Deal markets and investors argue there are key factors at play for both large and small raisings.

The first is that the Australian economy seems to be bouncing back from the COVID-19 dislocation faster than expected, meaning the IPO window has opened at an earlier stage than in previous recoveries.

Ultra-low interest rates, which has led to capital flooding into equity markets and pushed valuations to historically high levels, have also helped. In theory, at least, companies just joining the market are valued at a discount to established listed peers.

But the bigger factor is a hunt for growth.

Sky-high valuations

Bell Potter’s veteran equity capital markets boss Hugh Robertson argues investors are reasoning traditional Australian blue chips such as banks and industrial companies will struggle to grow in a fragile post-COVID-19 economy, and instead will look to companies that can grow irrespective of economic conditions.

That leads you straight to tech companies – and everyone wants to be one, or at least sound like one.

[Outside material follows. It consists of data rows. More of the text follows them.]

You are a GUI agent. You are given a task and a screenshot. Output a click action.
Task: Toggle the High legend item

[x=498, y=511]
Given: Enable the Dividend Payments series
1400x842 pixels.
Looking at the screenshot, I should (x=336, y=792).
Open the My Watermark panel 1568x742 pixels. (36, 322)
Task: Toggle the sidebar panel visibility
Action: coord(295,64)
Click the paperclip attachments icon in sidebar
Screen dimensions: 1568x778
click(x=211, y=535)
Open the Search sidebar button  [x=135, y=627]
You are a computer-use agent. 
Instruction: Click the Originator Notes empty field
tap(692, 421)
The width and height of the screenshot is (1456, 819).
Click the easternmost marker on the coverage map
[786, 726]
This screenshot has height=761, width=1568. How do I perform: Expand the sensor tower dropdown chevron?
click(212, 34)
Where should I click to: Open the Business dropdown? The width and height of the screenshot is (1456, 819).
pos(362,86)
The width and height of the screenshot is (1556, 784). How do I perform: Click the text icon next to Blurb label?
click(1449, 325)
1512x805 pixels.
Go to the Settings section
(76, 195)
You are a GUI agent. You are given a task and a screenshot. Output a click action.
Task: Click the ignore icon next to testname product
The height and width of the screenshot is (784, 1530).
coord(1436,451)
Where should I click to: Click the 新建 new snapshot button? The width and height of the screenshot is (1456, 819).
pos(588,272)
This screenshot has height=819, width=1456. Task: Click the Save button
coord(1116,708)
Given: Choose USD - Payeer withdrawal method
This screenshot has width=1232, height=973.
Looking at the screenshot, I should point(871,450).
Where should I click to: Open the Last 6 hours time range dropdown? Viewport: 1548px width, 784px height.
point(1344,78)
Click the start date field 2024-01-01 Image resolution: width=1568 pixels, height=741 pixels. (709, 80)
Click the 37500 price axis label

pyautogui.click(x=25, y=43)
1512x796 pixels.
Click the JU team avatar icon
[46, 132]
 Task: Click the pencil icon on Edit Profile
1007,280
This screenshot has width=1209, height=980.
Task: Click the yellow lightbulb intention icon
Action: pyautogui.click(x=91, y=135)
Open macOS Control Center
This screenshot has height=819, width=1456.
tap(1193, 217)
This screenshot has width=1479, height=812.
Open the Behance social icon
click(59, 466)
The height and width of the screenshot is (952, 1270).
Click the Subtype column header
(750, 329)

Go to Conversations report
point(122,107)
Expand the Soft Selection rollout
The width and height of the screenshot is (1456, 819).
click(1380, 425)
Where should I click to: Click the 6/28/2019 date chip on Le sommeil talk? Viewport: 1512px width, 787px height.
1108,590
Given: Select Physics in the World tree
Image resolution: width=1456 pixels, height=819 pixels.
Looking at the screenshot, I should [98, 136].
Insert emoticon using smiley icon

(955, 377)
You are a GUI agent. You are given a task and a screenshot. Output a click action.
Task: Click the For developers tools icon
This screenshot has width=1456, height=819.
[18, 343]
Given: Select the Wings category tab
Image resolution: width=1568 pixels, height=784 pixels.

Even HWL Ebsworth borrows software sector terms in its documentation, describing itself as a “disrupter” in the commercial legal industry, and putting its “total addressable market” at $15.4 billion.

But given the sky-high valuations of established names like Afterpay, the real hotspot on the ASX is among smaller tech firms.

Dean Fergie, portfolio manager at small-cap specialist Cyan Investment Management, believes it is retail traders – recently dubbed the Robinhood set – who have led a charge into the small end of the market, leading to the ASX Emerging Companies Index soaring 87 per cent in the last six months.

The broader ASX 200 is up 18.7 per cent by comparison. Institutions desperate to generate returns in a difficult year have followed the retail investors down to this end of the market.

Robertson says investors assessing floats are prioritising the quality of management, even over valuation.

But Fergie’s not so sure. “I don’t think people are looking that hard at management or valuations or even quality of business. They’re just thinking, is this price going to be higher in a month’s time?”

Fergie says the number of ASX announcements from smaller companies that seem mainly designed to keep the momentum in a stock has become a running joke.

He now does what he calls the dollar sign test – if the announcement doesn’t include actual dollar figures, it’s probably fluff.

Given these market conditions, the quality of floats, particularly at the smaller end, will be variable – which is of course always a feature of any IPO rush.

“The market is paying big numbers for lots of businesses that have got lots of potential and not much reality, so why wouldn’t you have a go?” Fergie says.

Still, deal makers say that’s also exciting.

Yes, Australia’s small venture capital market means some tech companies come to the ASX earlier than they might in the US. But the floats this time around aren’t tired businesses the founders want to offload, but businesses that have been flying below the radar and developing genuinely interesting technology and business models.

But as always with floats, it’s very much buyer beware.